Retype the data exactly. Spelling and punctuation stay as they are.
***** Material for the task
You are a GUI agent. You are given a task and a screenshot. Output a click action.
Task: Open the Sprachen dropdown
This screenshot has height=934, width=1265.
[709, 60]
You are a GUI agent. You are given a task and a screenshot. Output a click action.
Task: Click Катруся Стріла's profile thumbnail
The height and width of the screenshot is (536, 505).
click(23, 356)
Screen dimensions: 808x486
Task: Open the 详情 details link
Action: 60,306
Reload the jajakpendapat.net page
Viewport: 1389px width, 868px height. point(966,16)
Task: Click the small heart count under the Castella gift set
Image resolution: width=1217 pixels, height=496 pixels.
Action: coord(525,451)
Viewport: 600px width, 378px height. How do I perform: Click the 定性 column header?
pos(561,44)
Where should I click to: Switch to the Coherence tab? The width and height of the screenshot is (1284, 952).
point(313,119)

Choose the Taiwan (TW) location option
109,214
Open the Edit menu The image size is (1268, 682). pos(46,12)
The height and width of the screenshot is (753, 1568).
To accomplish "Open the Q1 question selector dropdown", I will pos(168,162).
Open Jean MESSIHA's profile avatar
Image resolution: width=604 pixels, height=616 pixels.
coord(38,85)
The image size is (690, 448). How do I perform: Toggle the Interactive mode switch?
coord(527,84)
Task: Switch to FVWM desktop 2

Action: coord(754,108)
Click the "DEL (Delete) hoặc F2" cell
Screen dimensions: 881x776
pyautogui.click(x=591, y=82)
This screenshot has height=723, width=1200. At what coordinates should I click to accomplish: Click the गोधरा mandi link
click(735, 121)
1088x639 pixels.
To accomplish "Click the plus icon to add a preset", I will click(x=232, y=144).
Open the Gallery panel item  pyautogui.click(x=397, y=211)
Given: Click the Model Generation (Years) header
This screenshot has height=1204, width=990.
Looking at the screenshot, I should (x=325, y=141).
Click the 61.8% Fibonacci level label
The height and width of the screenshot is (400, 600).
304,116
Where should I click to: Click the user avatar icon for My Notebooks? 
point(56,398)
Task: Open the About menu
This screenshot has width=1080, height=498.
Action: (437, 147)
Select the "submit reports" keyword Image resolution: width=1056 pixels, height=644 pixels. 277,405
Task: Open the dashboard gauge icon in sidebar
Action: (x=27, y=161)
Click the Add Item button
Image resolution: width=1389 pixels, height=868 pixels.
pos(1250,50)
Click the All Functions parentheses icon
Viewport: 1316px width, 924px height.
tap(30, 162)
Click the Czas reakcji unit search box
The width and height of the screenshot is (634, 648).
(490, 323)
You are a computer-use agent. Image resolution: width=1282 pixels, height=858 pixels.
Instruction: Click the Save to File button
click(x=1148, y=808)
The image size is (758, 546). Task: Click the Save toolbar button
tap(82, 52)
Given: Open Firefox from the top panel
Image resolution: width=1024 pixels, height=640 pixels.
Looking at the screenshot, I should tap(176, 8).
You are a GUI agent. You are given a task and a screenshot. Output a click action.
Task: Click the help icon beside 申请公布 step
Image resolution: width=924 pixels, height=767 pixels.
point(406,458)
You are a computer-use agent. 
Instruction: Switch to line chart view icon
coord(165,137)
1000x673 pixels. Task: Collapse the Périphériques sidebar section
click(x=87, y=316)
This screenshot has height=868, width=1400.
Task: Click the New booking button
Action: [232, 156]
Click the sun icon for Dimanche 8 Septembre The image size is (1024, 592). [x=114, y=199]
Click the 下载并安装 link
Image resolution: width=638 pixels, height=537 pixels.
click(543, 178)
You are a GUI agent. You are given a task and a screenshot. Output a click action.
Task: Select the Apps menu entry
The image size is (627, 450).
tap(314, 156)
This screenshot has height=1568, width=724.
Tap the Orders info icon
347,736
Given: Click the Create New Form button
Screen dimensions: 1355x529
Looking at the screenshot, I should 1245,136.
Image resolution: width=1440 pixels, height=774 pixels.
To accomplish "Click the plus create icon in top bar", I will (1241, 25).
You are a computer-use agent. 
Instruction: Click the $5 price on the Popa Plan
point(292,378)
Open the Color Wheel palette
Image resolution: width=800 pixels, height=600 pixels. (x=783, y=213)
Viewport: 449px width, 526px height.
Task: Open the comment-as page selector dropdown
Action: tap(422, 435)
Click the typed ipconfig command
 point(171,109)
**********
> _Exercise answer_:
You are a GUI agent. You are given a task and a screenshot. Output a click action.
Task: Open the Sprachen dropdown
This screenshot has height=934, width=1265.
[709, 60]
You are a GUI agent. You are given a task and a screenshot. Output a click action.
Task: Click Катруся Стріла's profile thumbnail
The height and width of the screenshot is (536, 505).
click(23, 356)
Screen dimensions: 808x486
Task: Open the 详情 details link
Action: 60,306
Reload the jajakpendapat.net page
Viewport: 1389px width, 868px height. point(966,16)
Task: Click the small heart count under the Castella gift set
Image resolution: width=1217 pixels, height=496 pixels.
Action: coord(525,451)
Viewport: 600px width, 378px height. How do I perform: Click the 定性 column header?
pos(561,44)
Where should I click to: Switch to the Coherence tab? The width and height of the screenshot is (1284, 952).
point(313,119)

Choose the Taiwan (TW) location option
109,214
Open the Edit menu The image size is (1268, 682). pos(46,12)
The height and width of the screenshot is (753, 1568).
To accomplish "Open the Q1 question selector dropdown", I will pos(168,162).
Open Jean MESSIHA's profile avatar
Image resolution: width=604 pixels, height=616 pixels.
coord(38,85)
The image size is (690, 448). How do I perform: Toggle the Interactive mode switch?
coord(527,84)
Task: Switch to FVWM desktop 2

Action: coord(754,108)
Click the "DEL (Delete) hoặc F2" cell
Screen dimensions: 881x776
pyautogui.click(x=591, y=82)
This screenshot has height=723, width=1200. At what coordinates should I click to accomplish: Click the गोधरा mandi link
click(735, 121)
1088x639 pixels.
To accomplish "Click the plus icon to add a preset", I will click(x=232, y=144).
Open the Gallery panel item  pyautogui.click(x=397, y=211)
Given: Click the Model Generation (Years) header
This screenshot has height=1204, width=990.
Looking at the screenshot, I should (x=325, y=141).
Click the 61.8% Fibonacci level label
The height and width of the screenshot is (400, 600).
304,116
Where should I click to: Click the user avatar icon for My Notebooks? 
point(56,398)
Task: Open the About menu
This screenshot has width=1080, height=498.
Action: (437, 147)
Select the "submit reports" keyword Image resolution: width=1056 pixels, height=644 pixels. 277,405
Task: Open the dashboard gauge icon in sidebar
Action: (x=27, y=161)
Click the Add Item button
Image resolution: width=1389 pixels, height=868 pixels.
pos(1250,50)
Click the All Functions parentheses icon
Viewport: 1316px width, 924px height.
tap(30, 162)
Click the Czas reakcji unit search box
The width and height of the screenshot is (634, 648).
(490, 323)
You are a computer-use agent. Image resolution: width=1282 pixels, height=858 pixels.
Instruction: Click the Save to File button
click(x=1148, y=808)
The image size is (758, 546). Task: Click the Save toolbar button
tap(82, 52)
Given: Open Firefox from the top panel
Image resolution: width=1024 pixels, height=640 pixels.
Looking at the screenshot, I should tap(176, 8).
You are a GUI agent. You are given a task and a screenshot. Output a click action.
Task: Click the help icon beside 申请公布 step
Image resolution: width=924 pixels, height=767 pixels.
point(406,458)
You are a computer-use agent. 
Instruction: Switch to line chart view icon
coord(165,137)
1000x673 pixels. Task: Collapse the Périphériques sidebar section
click(x=87, y=316)
This screenshot has height=868, width=1400.
Task: Click the New booking button
Action: [232, 156]
Click the sun icon for Dimanche 8 Septembre The image size is (1024, 592). [x=114, y=199]
Click the 下载并安装 link
Image resolution: width=638 pixels, height=537 pixels.
click(543, 178)
You are a GUI agent. You are given a task and a screenshot. Output a click action.
Task: Select the Apps menu entry
The image size is (627, 450).
tap(314, 156)
This screenshot has height=1568, width=724.
Tap the Orders info icon
347,736
Given: Click the Create New Form button
Screen dimensions: 1355x529
Looking at the screenshot, I should 1245,136.
Image resolution: width=1440 pixels, height=774 pixels.
To accomplish "Click the plus create icon in top bar", I will (1241, 25).
You are a computer-use agent. 
Instruction: Click the $5 price on the Popa Plan
point(292,378)
Open the Color Wheel palette
Image resolution: width=800 pixels, height=600 pixels. (x=783, y=213)
Viewport: 449px width, 526px height.
Task: Open the comment-as page selector dropdown
Action: tap(422, 435)
Click the typed ipconfig command
 point(171,109)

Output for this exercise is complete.